Software development platforms have emerged in order to take advantage of this new computing paradigm (so-called "Platform as a Service" or "PaaS"). Once such platform is "MapReduce," which allows the programmer, by obeying the MapReduce API, to write efficient parallel programs with less effort than existing parallelization strategies. The Cluster Exploration (CluE) initiative is a joint effort between NSF, Google, and IBM to allow academics to access a cloud-like MapReduce platform.
MapReduce in Astronomy
In order to exploit the elastic nature of the computational cloud, where many computers can be used at the same time, one requires an efficient way of writing parallel programs. The high performance computing ("HPC") community has been developing such programs for roughly 20 years. However, existing HPC tools are either too restrictive for many applications (e.g., parallel languages like Co-Array Fortran or Unified Parallel C) or too complex and time consuming to develop scalable programs in (e.g. message passing libraries). Enter MapReduce. The MapReduce model allows programmers to write a map function which takes a key/value pair (e.g. id and filename), operates on it (performs object detection) and returns a new set of key/value pairs (source list). The reduce function then aggregates/merges all the intermediate data (builds an object catalog on a stacked source list). Many problems in astronomy naturally fall into this model because of the inherent parallelizability of many astronomical tasks.

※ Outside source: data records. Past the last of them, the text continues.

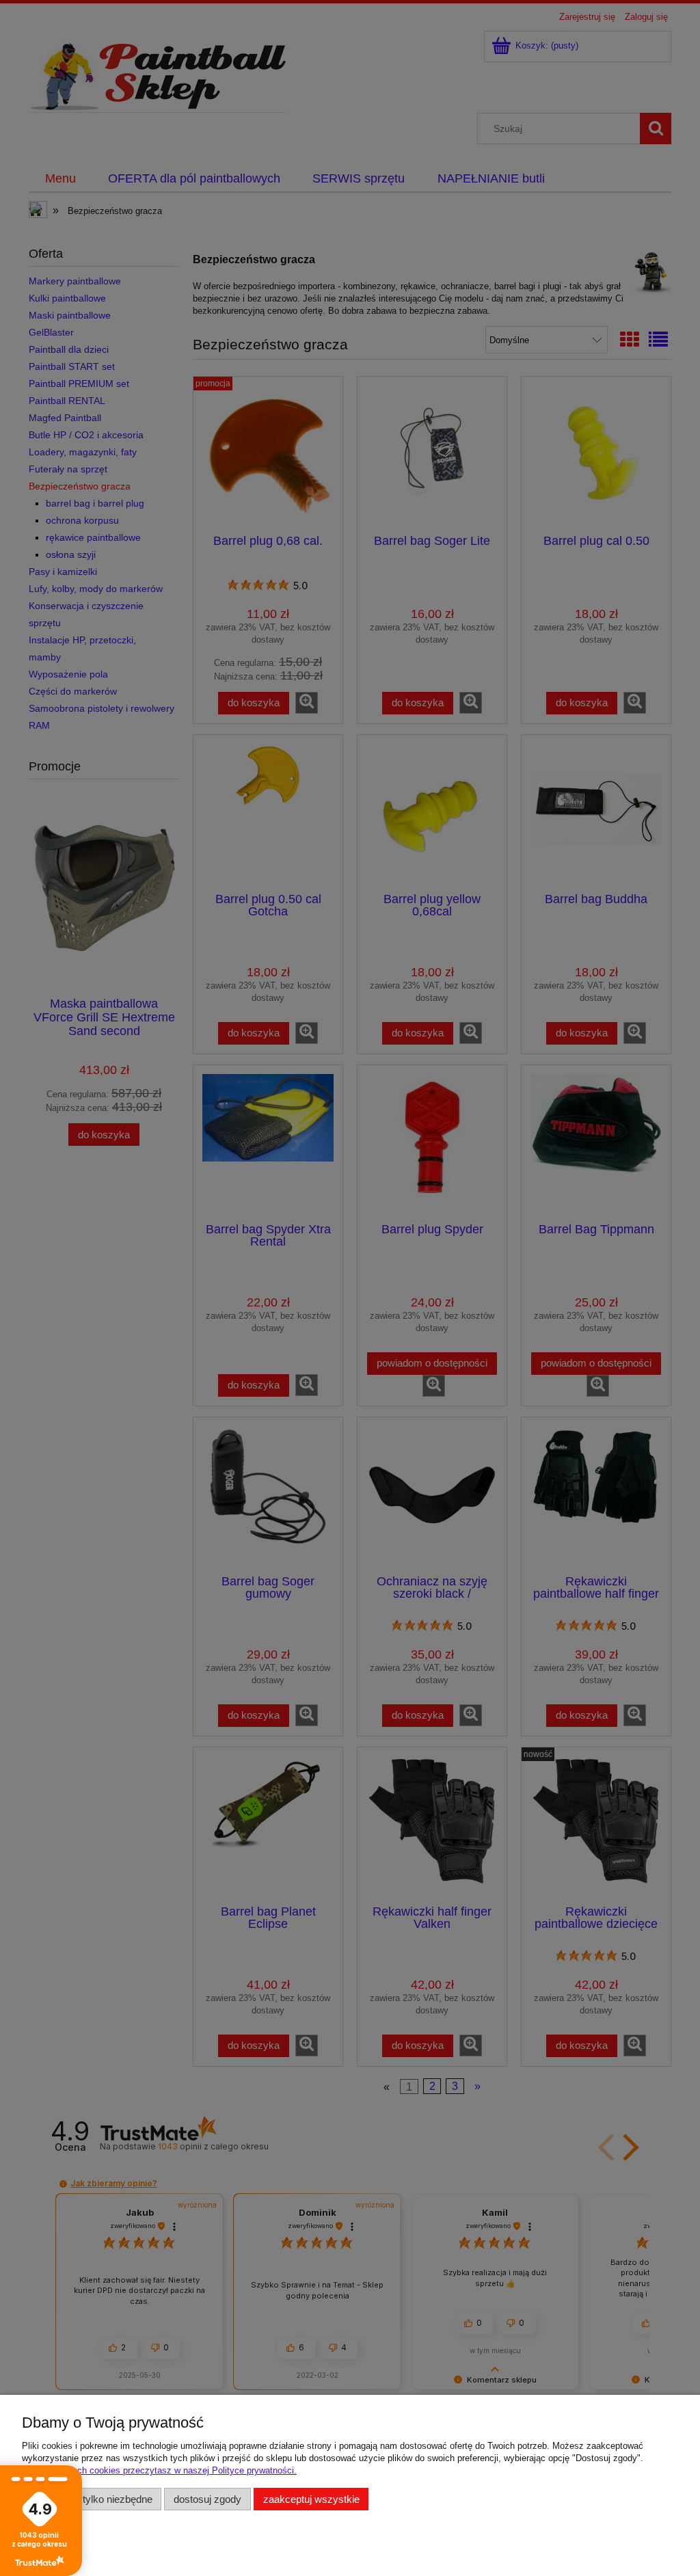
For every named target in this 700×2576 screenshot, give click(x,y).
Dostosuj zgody (207, 2499)
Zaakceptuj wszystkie (311, 2499)
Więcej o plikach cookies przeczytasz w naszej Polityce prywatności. (159, 2470)
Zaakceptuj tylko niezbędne (91, 2499)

The benefits are that MapReduce is easy to write and the framework provides automatic load balancing.
Our Current Research
You can read about on ongoing research efforts related to the cloud throughout the SSG pages. Our current research has focused on two areas: mosaicing astronomical images and simulating photons passing through the atmosphere, telescope and camera to generate images that the next generation of astronomical surveys will produce.
Image mosaicing is a general tool required by Astronomers. The Sloan Digital Sky Survey (SDSS) alone generated 1.3 million astronomical images. Combining these files to form larger composite images or to stack the individual images to detect faint sources enables a broad range of science questions to be detected (from the detection of moving asteroids that are too faint to be seen on a single image to the identification of very faint, high-redshift galaxies). We have implemented a mosaicing tool under Hadoop that operates on the SDSS "Stripe 82" images (a 300 sq degree area of the sky that has been imaged more than 85 times over the period of 10 years). In the map-reduce application each image is registered and warped to a common reference frame and then coadded to form a deep registered final image.
Next generation astronomical surveys such as the LSST will generate 30TB of images per night; detecting transient sources, moving objects and hundreds of millions of stars and galaxies. To understand the properties of the LSST system and to determine how well we can recover the cosmological parameters that describe our universe we simulated what the LSST is expected to see. We do this be generating photons from astronomical sources that are then ray-traced through an atmosphere, telescope and camera to produce images as shown in the Figure at the top of the page. As each of the photons is a serial event this has several interesting properties for the optimization and parallelization of a Hadoop application. The finest level of granularity for parallelism is at the photon level and the coarsest a full CCD image. Setup time and shutdown time of a mapper (3 minutes) means that photon level parallelism is overhead dominated. CCD-level optimization results in run times that are dominated by very bright sources (i.e. stars with r<15th magnitude). We are exploring a range of optimization levels as part of this work including packaging photons, simulating sampled images, and reconstruction of the full image at the reducer stage.